**INSTRUCTIONS TO FOLLOW**. Start to finish, retype the entries exactly while omitting the pictures.

++++ SUPPLIED INFORMATION ++++

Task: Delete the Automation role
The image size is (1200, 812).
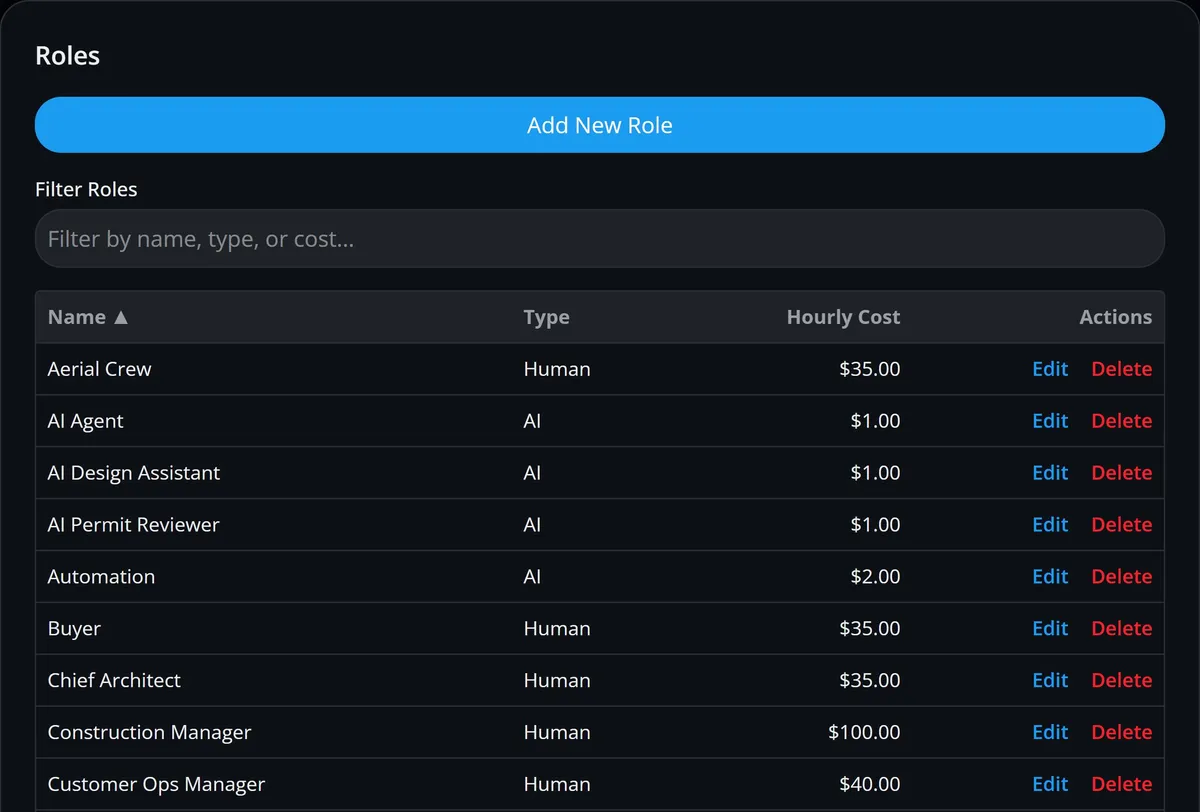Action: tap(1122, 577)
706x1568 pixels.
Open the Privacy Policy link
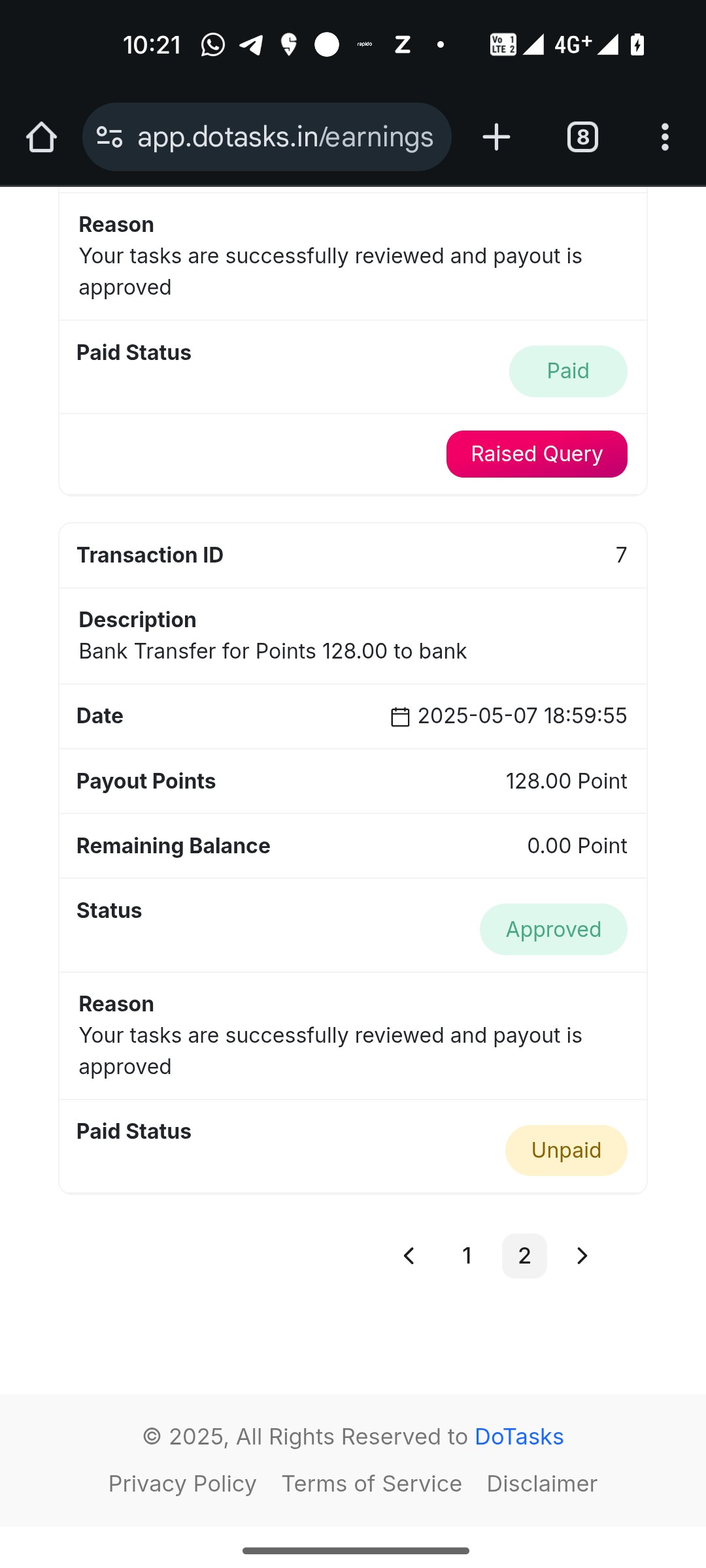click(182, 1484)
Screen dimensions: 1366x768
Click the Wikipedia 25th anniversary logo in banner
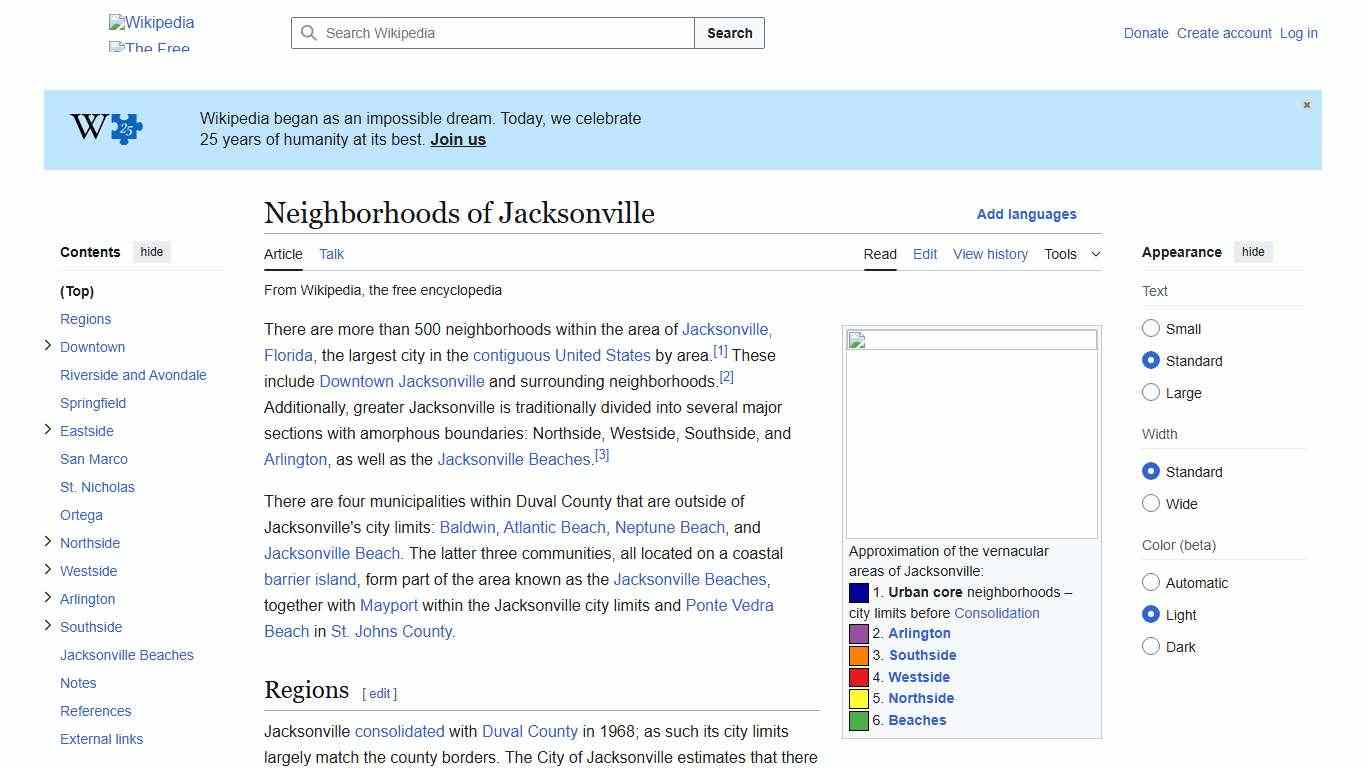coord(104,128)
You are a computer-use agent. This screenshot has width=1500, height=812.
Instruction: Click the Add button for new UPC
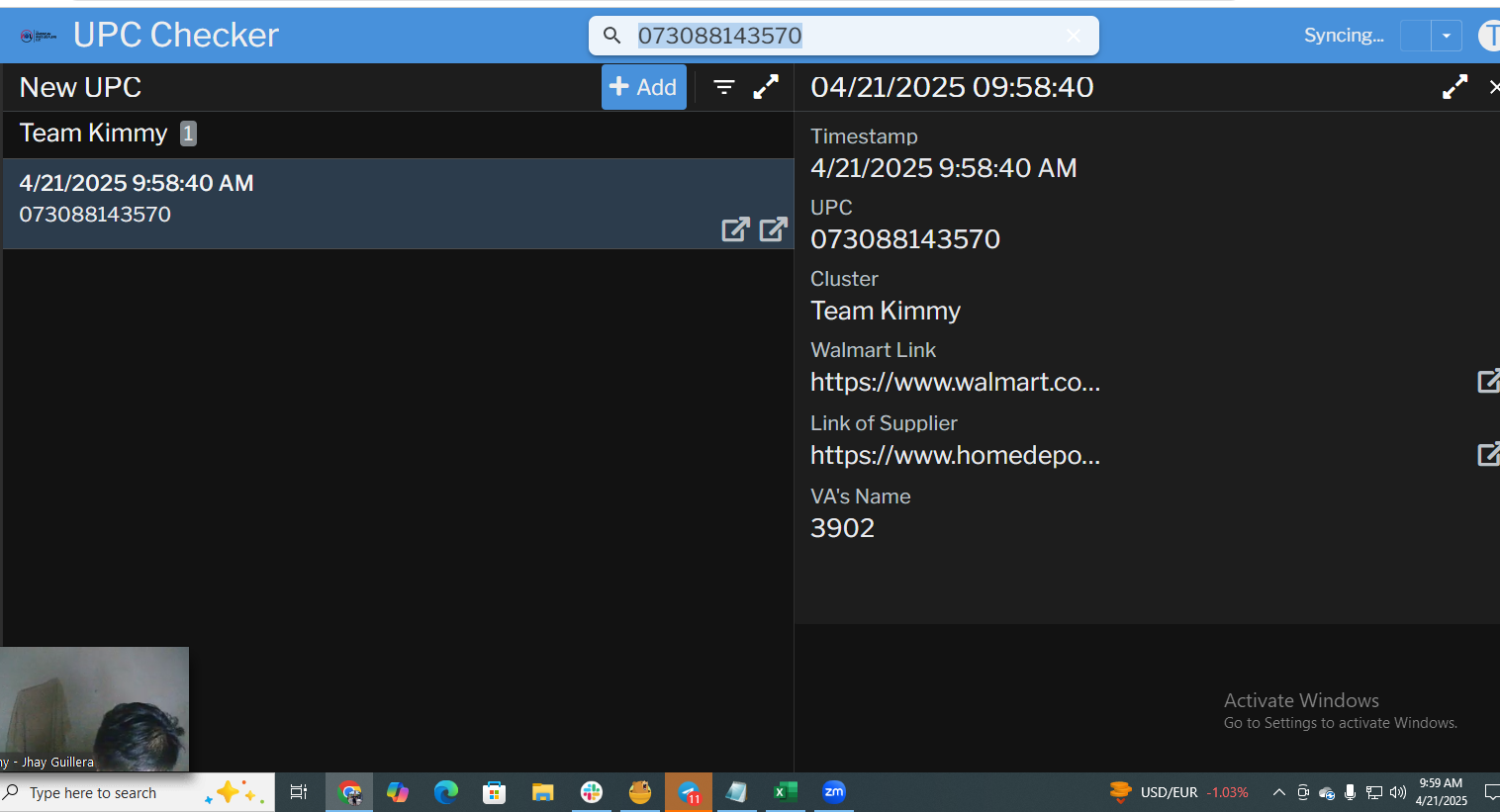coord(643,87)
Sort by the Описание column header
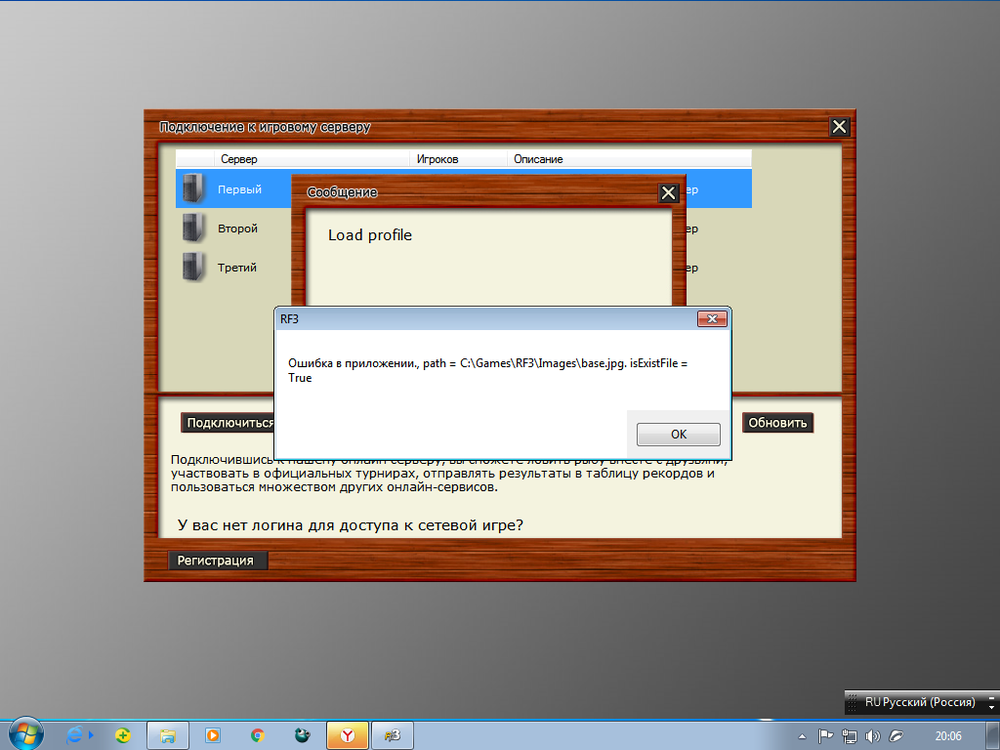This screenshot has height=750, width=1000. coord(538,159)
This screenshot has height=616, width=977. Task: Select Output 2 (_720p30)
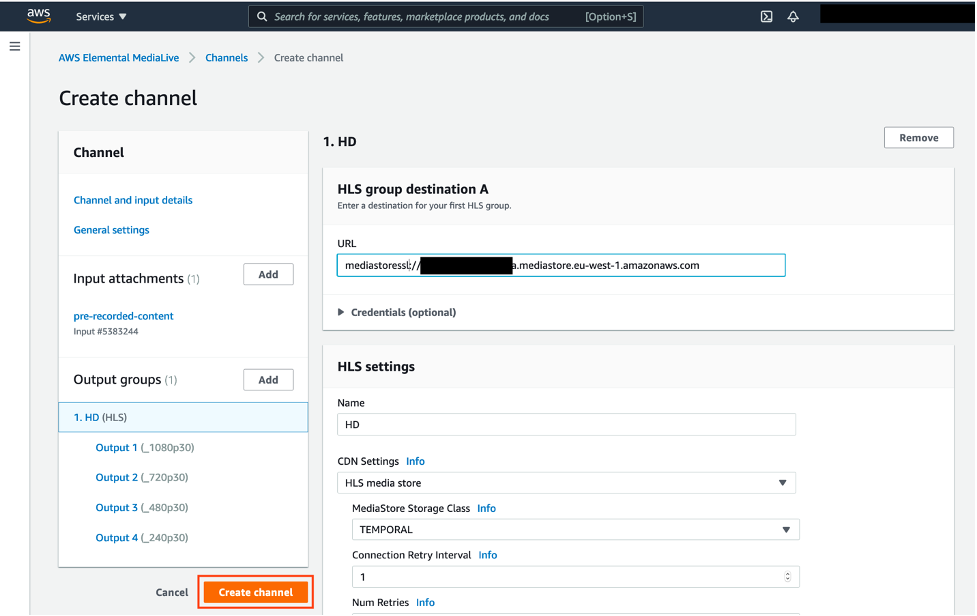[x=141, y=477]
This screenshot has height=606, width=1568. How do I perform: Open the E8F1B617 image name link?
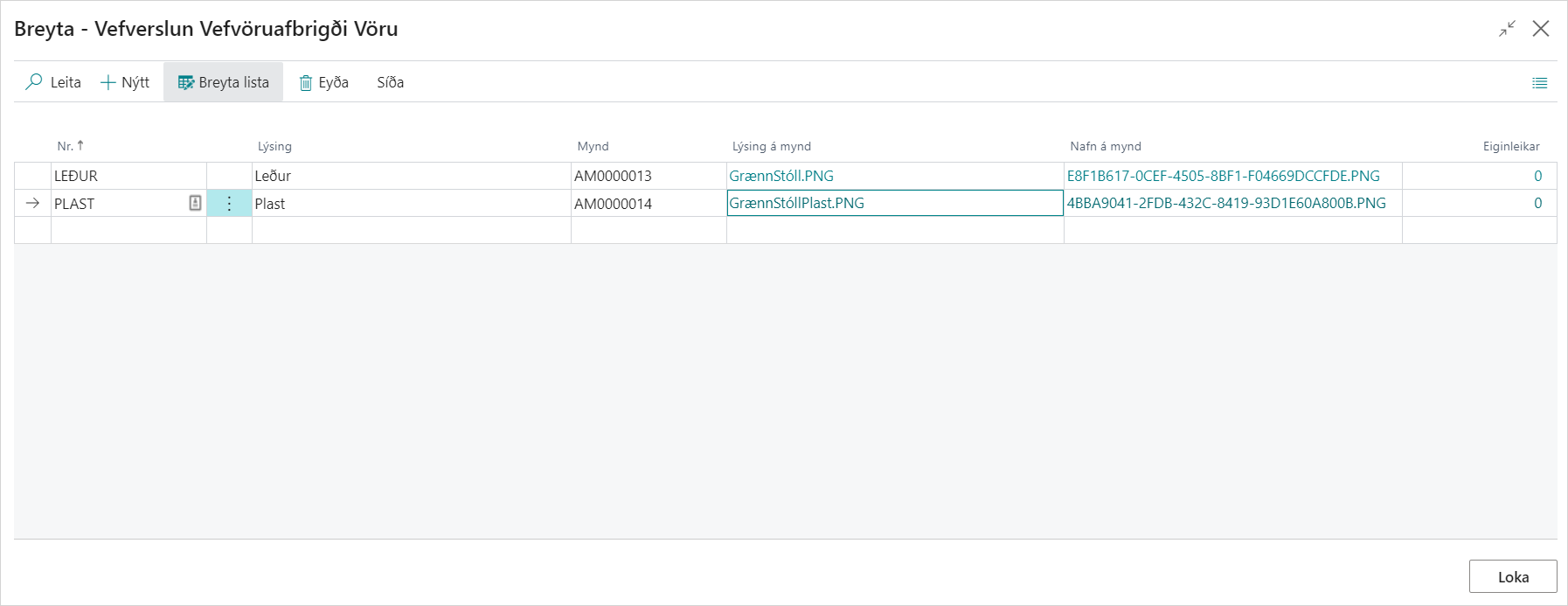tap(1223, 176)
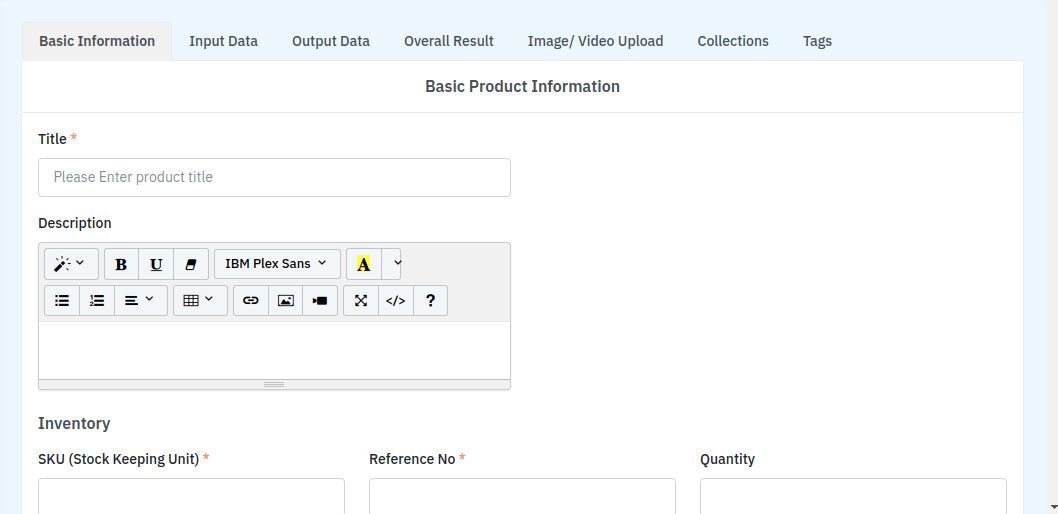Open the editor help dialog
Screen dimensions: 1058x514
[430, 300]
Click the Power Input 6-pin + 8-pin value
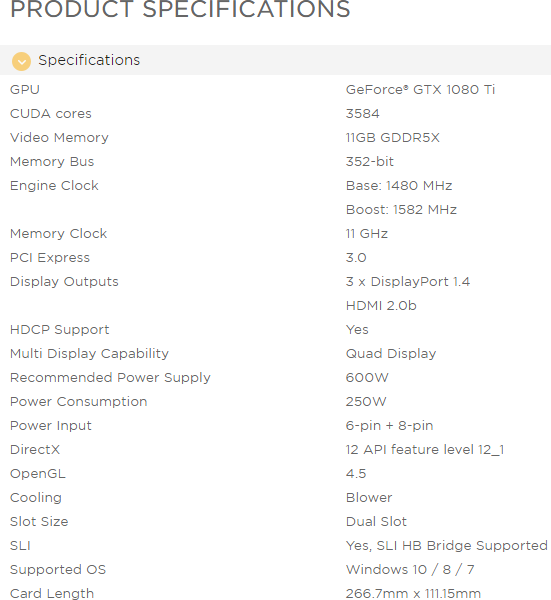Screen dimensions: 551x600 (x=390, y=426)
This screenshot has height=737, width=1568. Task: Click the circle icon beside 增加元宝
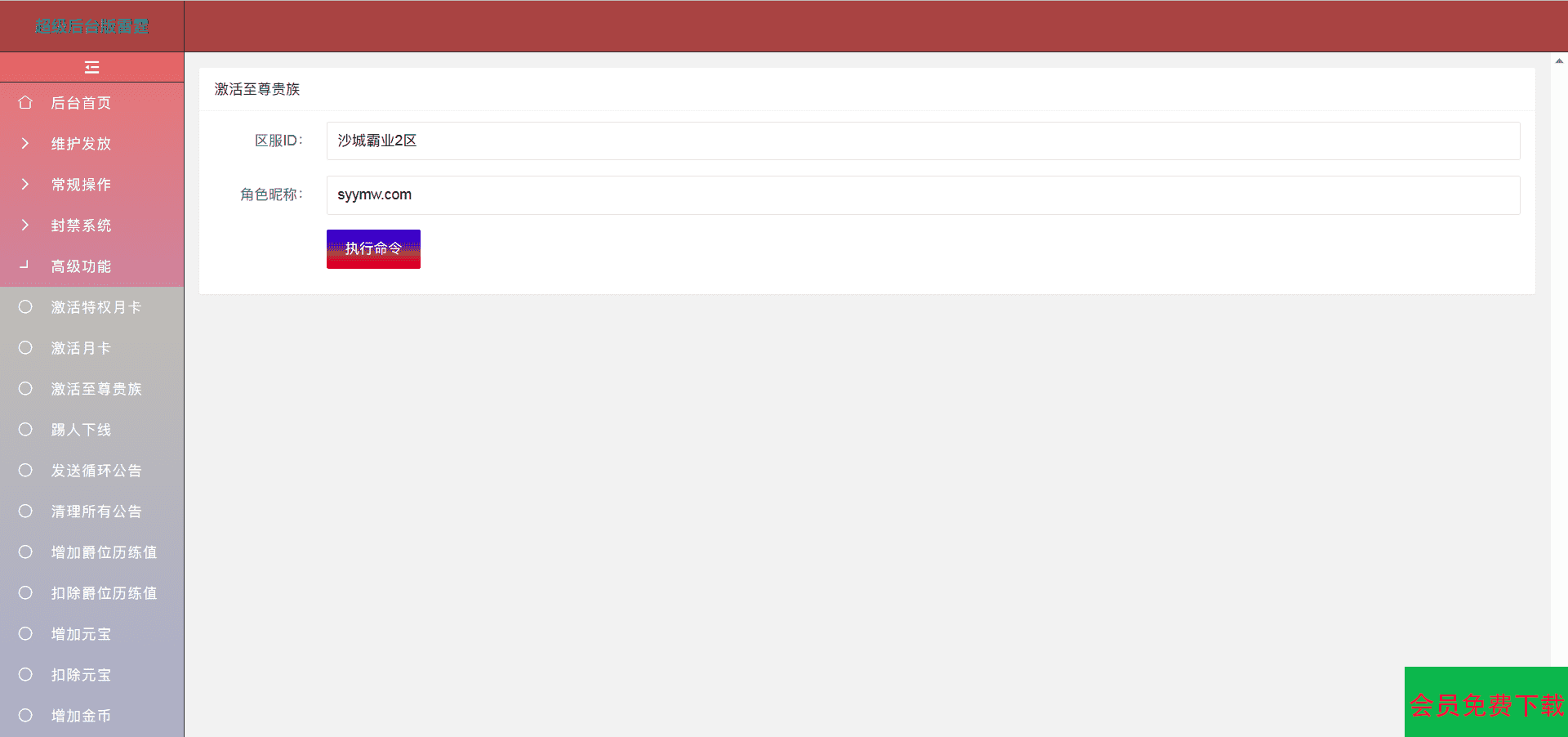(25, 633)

++++

**RESPONSE TO THIS TASK**.
Task: Delete the Automation role
The image size is (1200, 812).
Action: tap(1122, 577)
706x1568 pixels.
Open the Privacy Policy link
click(182, 1484)
Screen dimensions: 1366x768
Click the Wikipedia 25th anniversary logo in banner
coord(104,128)
You are a computer-use agent. This screenshot has width=1500, height=812.
Instruction: Click the Add button for new UPC
coord(643,87)
Sort by the Описание column header
This screenshot has height=750, width=1000. coord(538,159)
This screenshot has height=616, width=977. Task: Select Output 2 (_720p30)
[x=141, y=477]
This screenshot has height=606, width=1568. How do I perform: Open the E8F1B617 image name link?
tap(1223, 176)
Open the editor help dialog
Screen dimensions: 1058x514
[430, 300]
Click the Power Input 6-pin + 8-pin value
Screen dimensions: 551x600 (x=390, y=426)
This screenshot has height=737, width=1568. Task: Click the circle icon beside 增加元宝
(25, 633)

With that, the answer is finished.